What if I change my mind?

It is easy to cancel the proxy, to change the person you have chosen as your health care agent, or to change any treatment instructions you have written on your Health Care Proxy form. Just fill out a new form. In addition, you can require that the HealthCare Proxy expire on a specified date or if certain events occur. Otherwise, the Health Care Proxy will be valid indefinitely. If you choose your spouse as your health care agent, and you get divorced or legally separated, the appointment is automatically cancelled.

Can my health care agent be legally liable for decisions made on my behalf?

No. Your health care agent will not be liable for treatment decisions made in good faith on your behalf. Also, he or she cannot be held liable for costs of your care, just because he or she is your agent.

Is a health care proxy the same as a living will?

No. A living will is a document that provides specific instructions about health care treatment. It is generally used to declare wishes to refuse life-sustaining treatment under certain circumstances.

In contrast, the health care proxy allows you to choose someone you trust to make treatment decisions on your behalf. Unlike a living will, a health care proxy does not require that you know in advance all the decisions that may arise. Instead, your health care agent can interpret your wishes as medical circumstances change, and can make decisions you could not have known would have to be made. The health care proxy is just as useful for decisions to receive treatment as it is for decisions to stop treatment. If you complete a Health Care Proxy form, but also have a living will, the living will provides instructions for your health care agent, and will guide his or her decisions.

Where should I keep the proxy form after it is signed?

Give a copy to your agent, your doctor and any other family members or close friends you choose. You may also want also keep a copy in your wallet or purse or with other important papers.


Complaint Procedure

As a person receiving services from Kearney Home Care Services, you may at any time submit a complaint / greivance, verbally and/or in writing, without fear of reprisal about the care and services that you will continue to receive after submission of your complaint.

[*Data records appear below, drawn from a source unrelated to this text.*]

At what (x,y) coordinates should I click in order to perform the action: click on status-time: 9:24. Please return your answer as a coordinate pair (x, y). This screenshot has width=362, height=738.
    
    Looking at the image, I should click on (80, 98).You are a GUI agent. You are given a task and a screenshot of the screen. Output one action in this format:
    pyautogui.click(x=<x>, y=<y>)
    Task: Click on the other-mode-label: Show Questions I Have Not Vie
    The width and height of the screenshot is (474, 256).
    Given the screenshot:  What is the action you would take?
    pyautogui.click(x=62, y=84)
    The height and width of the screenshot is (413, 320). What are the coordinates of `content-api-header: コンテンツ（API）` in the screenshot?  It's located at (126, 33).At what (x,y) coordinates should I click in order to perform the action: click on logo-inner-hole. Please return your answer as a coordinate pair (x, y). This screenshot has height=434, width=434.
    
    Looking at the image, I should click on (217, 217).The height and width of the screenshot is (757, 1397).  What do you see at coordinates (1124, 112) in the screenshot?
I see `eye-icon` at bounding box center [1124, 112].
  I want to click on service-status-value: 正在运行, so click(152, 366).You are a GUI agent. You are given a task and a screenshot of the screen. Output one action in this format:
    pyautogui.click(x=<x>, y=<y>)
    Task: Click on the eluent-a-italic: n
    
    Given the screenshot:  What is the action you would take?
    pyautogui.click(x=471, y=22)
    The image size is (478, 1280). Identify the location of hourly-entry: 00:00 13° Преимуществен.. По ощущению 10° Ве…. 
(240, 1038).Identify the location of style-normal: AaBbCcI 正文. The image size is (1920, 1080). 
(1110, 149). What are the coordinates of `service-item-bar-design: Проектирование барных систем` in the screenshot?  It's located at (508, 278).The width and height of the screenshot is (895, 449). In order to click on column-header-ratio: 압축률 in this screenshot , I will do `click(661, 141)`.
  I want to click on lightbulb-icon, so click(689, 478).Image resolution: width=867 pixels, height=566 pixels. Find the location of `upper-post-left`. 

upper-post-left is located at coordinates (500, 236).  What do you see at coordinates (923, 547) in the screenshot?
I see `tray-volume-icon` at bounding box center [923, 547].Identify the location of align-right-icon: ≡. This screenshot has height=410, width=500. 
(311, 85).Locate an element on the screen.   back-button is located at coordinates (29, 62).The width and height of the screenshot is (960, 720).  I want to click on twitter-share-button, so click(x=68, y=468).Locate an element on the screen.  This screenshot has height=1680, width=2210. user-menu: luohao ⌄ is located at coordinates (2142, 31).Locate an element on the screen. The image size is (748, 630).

You further understand that you, a member of your family, friend or other close associate may submit a complaint or grievance in the following way:

A. Verbally, by calling (718) 472-CARE; or

B. In writing, directly to Kearney Home Care Services, 43-32 45th Street, Long Island City, N.Y.  11104

This complaint may be directed to the Clinical Case Manager, who will attempt to resolve it.

You further understand that should your complaint be verbal, it shall be prepared into a statement of mutual understanding which you may be asked to sign. You also understand that, regardless of the nature of your complaint, you will receive a reply in writing within fifteen (15) days. The written response shall include findings of the investigation and the appropriate action taken to resolve such complaint.

You further understand that if you are not satisfied with the resolution of your complaint, you may file an appeal. This appeal will be forwarded to the Board of Directors, who, in turn, will respond to your complaint within thirty days of receipt. After the Board of Directors has responded to your complaint, if you are still unsatisfied, you may contact the New York State Department of Health, Bureau of Health Systems Management, at 311.

You further understand that at any time you have a complaint or grievance, you may also call the Department of Health, Bureau of Health Systems Management, at 311.